# Testo fornito
++++++++++++++++++++

Dopo aver tentato per più di un decennio di persuadere l’industria ad adottare uno standard comune, il legislatore dà quindi una vigorosa accelerata sul tema del caricabatterie unico.
Come abbiamo visto nell’articolo in apertura, non è però soltanto questione di connettore ma anche di protocollo perché è in base a quello che viene utilizzato che dispositivo e caricabatterie possono “negoziare” corrente e tensione gestibili in ingresso. Ogni produttore, inoltre, tende a usare il suo sistema per la ricarica rapida della batteria che non è compatibile e interoperabile con gli altri. Facciamo qualche nome: Qualcomm Quick Charge, MediaTek Pump Express, Oppo VOOC, Xiaomi SuperCharge Turbo, OnePlus Dash Charge, Huawei SuperCharge, Samsung Adaptive Fast Charging, Motorola Turbo Charge.
D’ora in poi si vuole “da un lato evitare che i produttori limitino senza motivo la velocità di ricarica e dall’altro garantire che essa sia uguale quando si usa un qualsiasi caricabatterie compatibile“.
Il legislatore fa presente anche che “la velocità di ricarica dovrà essere armonizzata per i dispositivi che supportano la ricarica rapida consentendo agli utenti di caricare i propri dispositivi alla stessa velocità con qualsiasi caricabatterie compatibile“.

++++++++++++++++++++

Voci di dati raccolte
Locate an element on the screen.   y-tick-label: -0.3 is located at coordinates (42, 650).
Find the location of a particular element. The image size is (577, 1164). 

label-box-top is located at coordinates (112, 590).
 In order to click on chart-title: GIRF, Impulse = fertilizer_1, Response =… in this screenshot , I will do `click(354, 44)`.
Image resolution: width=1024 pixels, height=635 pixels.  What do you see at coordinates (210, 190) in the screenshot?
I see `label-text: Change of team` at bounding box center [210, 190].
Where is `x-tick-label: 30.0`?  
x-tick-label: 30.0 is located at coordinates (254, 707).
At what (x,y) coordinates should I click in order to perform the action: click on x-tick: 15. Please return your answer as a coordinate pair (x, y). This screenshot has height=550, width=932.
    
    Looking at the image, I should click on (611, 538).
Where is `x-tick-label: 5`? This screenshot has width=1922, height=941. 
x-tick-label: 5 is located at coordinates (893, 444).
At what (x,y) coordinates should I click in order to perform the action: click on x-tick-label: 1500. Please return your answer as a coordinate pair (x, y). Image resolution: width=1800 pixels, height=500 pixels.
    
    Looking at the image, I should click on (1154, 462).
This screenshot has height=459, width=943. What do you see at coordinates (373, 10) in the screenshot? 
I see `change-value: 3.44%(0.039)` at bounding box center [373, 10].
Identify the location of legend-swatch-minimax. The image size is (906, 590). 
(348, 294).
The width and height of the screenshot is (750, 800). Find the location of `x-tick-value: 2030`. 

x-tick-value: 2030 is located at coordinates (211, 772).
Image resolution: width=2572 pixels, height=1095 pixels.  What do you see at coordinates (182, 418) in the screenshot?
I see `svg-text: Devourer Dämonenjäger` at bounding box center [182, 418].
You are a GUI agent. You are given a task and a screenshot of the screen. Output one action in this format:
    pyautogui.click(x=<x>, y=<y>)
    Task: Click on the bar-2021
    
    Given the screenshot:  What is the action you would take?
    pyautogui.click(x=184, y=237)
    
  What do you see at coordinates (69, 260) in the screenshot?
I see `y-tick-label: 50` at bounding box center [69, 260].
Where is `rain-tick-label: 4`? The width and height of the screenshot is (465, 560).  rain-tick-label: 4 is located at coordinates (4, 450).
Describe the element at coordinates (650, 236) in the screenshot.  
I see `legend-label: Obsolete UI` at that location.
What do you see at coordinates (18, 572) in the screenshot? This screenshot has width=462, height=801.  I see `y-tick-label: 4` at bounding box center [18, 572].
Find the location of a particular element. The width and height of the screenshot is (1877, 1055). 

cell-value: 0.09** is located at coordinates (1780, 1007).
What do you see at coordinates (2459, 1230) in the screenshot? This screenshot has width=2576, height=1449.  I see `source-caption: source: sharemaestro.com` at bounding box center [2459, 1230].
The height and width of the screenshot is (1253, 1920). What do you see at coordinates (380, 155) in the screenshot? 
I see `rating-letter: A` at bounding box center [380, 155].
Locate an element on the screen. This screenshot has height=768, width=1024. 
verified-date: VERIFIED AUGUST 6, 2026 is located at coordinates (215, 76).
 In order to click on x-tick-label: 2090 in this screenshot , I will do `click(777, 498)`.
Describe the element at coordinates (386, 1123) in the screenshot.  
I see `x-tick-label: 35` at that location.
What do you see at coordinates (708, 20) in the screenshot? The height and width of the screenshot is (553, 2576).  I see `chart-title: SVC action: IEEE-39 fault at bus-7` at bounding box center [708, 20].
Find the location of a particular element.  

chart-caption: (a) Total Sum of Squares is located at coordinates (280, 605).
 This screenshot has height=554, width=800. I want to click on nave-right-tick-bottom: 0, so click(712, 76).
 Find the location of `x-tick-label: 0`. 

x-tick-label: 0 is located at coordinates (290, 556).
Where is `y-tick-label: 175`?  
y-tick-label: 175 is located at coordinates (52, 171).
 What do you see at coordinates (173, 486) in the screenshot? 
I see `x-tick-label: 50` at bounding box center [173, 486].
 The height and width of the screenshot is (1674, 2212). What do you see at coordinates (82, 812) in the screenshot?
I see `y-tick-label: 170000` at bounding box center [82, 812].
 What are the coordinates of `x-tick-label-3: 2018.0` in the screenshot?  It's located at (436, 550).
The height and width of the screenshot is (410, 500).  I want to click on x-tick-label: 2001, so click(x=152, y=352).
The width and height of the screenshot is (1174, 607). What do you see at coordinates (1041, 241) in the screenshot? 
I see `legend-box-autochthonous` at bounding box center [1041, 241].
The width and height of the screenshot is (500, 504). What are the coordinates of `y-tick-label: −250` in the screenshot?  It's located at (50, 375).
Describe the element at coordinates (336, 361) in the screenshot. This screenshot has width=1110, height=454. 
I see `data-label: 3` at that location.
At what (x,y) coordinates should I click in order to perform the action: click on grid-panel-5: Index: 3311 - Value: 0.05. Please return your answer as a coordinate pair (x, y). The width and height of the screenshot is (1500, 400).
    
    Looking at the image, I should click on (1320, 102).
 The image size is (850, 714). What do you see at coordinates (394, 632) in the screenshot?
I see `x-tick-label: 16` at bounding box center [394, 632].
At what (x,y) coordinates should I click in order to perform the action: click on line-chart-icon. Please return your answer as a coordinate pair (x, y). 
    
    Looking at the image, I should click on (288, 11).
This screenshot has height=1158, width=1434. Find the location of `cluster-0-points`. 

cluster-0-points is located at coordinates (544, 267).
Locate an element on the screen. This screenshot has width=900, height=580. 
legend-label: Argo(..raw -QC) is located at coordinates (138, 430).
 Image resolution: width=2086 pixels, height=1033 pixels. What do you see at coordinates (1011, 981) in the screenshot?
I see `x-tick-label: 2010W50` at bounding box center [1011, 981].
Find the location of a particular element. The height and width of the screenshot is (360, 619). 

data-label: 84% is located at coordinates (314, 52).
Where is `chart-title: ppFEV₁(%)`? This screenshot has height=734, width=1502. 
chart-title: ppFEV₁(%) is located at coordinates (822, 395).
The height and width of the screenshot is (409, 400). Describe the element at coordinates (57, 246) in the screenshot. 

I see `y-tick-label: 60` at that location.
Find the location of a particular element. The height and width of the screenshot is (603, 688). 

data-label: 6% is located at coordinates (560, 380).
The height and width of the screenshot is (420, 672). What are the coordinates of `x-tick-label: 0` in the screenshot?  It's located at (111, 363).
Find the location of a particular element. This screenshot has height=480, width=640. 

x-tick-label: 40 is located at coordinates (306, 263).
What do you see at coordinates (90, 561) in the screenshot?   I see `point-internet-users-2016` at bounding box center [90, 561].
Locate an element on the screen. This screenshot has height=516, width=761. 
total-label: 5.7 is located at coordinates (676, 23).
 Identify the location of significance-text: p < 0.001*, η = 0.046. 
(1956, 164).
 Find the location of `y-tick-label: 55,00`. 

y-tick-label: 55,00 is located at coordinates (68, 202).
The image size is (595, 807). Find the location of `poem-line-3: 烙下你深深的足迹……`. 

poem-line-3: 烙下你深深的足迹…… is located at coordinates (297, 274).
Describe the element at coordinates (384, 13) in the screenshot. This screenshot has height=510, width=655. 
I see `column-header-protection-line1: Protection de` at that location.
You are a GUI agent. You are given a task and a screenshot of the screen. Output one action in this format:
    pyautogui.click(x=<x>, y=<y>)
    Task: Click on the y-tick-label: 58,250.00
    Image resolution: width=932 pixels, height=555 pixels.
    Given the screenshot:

++++++++++++++++++++

# Elenco delle attività
(1) Risponda alle seguenti domande sul testo relativo al caricabatterie unico:
(a) Per quanto tempo il legislatore ha tentato di persuadere l'industria ad adottare uno standard comune?
(b) Quali grandezze dispositivo e caricabatterie possono "negoziare" in base al protocollo utilizzato?
(c) Come si chiama il sistema di ricarica rapida di Oppo?
(2) Trascriva il passo del testo sul caricabatterie unico compreso tra "Dopo aver tentato" e "Motorola Turbo Charge.", estremi inclusi.
(3) Prosegua il testo sul caricabatterie unico dal punto in cui si interrompe.
Le righe costituiscono materiale a sé stante, distinto dal testo.

# Risposte numerate
(1)
(a) Per più di un decennio.
(b) Corrente e tensione gestibili in ingresso.
(c) VOOC.

(2)
Dopo aver tentato per più di un decennio di persuadere l’industria ad adottare uno standard comune, il legislatore dà quindi una vigorosa accelerata sul tema del caricabatterie unico.
Come abbiamo visto nell’articolo in apertura, non è però soltanto questione di connettore ma anche di protocollo perché è in base a quello che viene utilizzato che dispositivo e caricabatterie possono “negoziare” corrente e tensione gestibili in ingresso. Ogni produttore, inoltre, tende a usare il suo sistema per la ricarica rapida della batteria che non è compatibile e interoperabile con gli altri. Facciamo qualche nome: Qualcomm Quick Charge, MediaTek Pump Express, Oppo VOOC, Xiaomi SuperCharge Turbo, OnePlus Dash Charge, Huawei SuperCharge, Samsung Adaptive Fast Charging, Motorola Turbo Charge.

(3)
Un po’ come stanno già facendo alcuni produttori di smartphone, l’Unione Europea sosterrà la vendita separata del dispositivo elettronico e del caricabatterie che deve insomma diventare un accessorio da acquistare solo quando realmente necessario.
La misura “permetterà ai consumatori di limitare il numero di nuovi caricabatteria acquistati con un risparmio di 250 milioni di euro l’anno spesi finora per l’acquisto di caricabatteria superflui“.
Il Parlamento ha inoltre prescritto che i produttori espongano informazioni chiare e un’etichettatura altrettanto inequivocabile sui nuovi dispositivi che contenga i dettagli circa le opzioni di ricarica previste e se il caricabatterie sia o meno incluso. “I consumatori potranno così compiere scelte consapevoli e acquistare o meno un nuovo dispositivo di ricarica con un nuovo prodotto“, si legge.
Con il crescente utilizzo della ricarica wireless, la Commissione europea dovrebbe presentare entro fine 2026 una strategia che permetta un minimo di interoperabilità tra qualsiasi nuova soluzione di ricarica. L’obiettivo è quello di evitare una nuova frammentazione del mercato scongiurando la produzione di ulteriori rifiuti elettronici, assicurare massima compatibilità ed evitare i cosiddetti “lock-in” creati da soluzioni di ricarica proprietarie.
Le nuove disposizioni entreranno quindi in vigore 20 giorni dopo la pubblicazione mentre l’applicazione vera e propria inizierà, come detto, a distanza di 24 mesi ovvero alla fine del 2024. Le nuove regole non avranno validità per i prodotti immessi sul mercato prima della scadenza biennale.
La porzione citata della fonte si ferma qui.